What is your relationship with the Nenets? How did you gain access to their communities and lives?

I first visited the Yamal in 1993 on an assignment for an American magazine. Travelling in isolated areas of Russia at that time was difficult, so I was fortunate when I was offered a ride in a helicopter to visit a remote Nenets reindeer herders’ camp.

When the helicopter landed in a forest clearing, I was amazed to see how traditional the Nenets herders were. They were living in reindeer skin tents and everyone at the camp was dressed from head to foot in traditional reindeer skin clothes.

Sergei Serotetto, the head of the group of herders, invited me to have a meal in his family’s tent. We all got on very well and I ended up asking if I could stay with them. There was a problem in that I had lost my bag containing my cold weather clothing. Sergei and his family quickly solved that problem by finding me a reindeer skin parka and long boots to wear.

I ended up staying over a month with them as they travelled from the forest north across the River Ob and then onto tundra on their 1000km spring migration.
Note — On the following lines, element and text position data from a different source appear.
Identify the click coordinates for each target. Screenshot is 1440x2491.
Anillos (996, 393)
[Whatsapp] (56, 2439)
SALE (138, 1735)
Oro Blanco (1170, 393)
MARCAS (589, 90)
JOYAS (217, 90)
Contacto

The longer I spent with these herders, the more interested I became in Nenets culture and the problems the people faced.

After I returned to the UK, I managed to persuade the magazine’s editor to send me back to the Yamal again at the end of the summer, to re-join Sergey and his family as they began their journey south back to their winter pastures.

Since my two visits there in 1993, I have returned to the Yamal on a number of occasions to document life in different camps and communities. I have photographed, not only Nenets, but also different cultures like the Khanty, Komi and Selkup, who also live in the Yamal.

  • Young girl with goose, (c) Bryan Alexander / Arcticphoto.com
    , (c) Bryan Alexander / Arcticphoto.com

What was it like returning to the Nenets over the years? What surprised you the most about how the community has changed or hasn’t?

Although I have visited the Yamal region many times since 1993, it was only in 2017 that I re-visited Sergey and his family. They were at their winter pastures and it was wonderful to be with them again. It was just like visiting old friends anywhere.

At first glance, there didn’t appear to have been much change. Sergey and his family were still living in the same reindeer skin tent and his wife Galya still made reindeer-skin clothes for the family.

However, I noticed that there had been no snowmobiles in the group back in 1993, everyone travelled by reindeer sled. Nowadays every herder drives his own snowmobile.

In 1993, there had been no electricity at the camp, candles and kerosene lamps were the only light source. Now every tent had a small portable generator, bringing not just light but enough power for laptop computers and TV. Children can watch cartoons before going to sleep, and later in the evening after they have finished their work the adults can watch movies.

In 1993, gas development in the Yamal Peninsula was just beginning. I thought that within ten years there would be no more reindeer herding on the Yamal Peninsula but I have been proved wrong. Although the reindeer herders have lost a considerable amount of their pastures to the gas industry there are now many more reindeer in the Yamal than there were in 1993.

What do you hope people take away from this exhibition?

I would like to think that people will take away an insight into Nenets culture and that the exhibition may even inspire some of them to visit the Yamal see the region for themselves. 

What do you have coming up next?

At the beginning of September 2018, I will be in Moscow for the opening of my exhibition, “The Arctic Circle of Life” at the State Museum of Oriental Art. After that, I plan to travel to Siberia’s Gydan Peninsula and photograph there for about a month.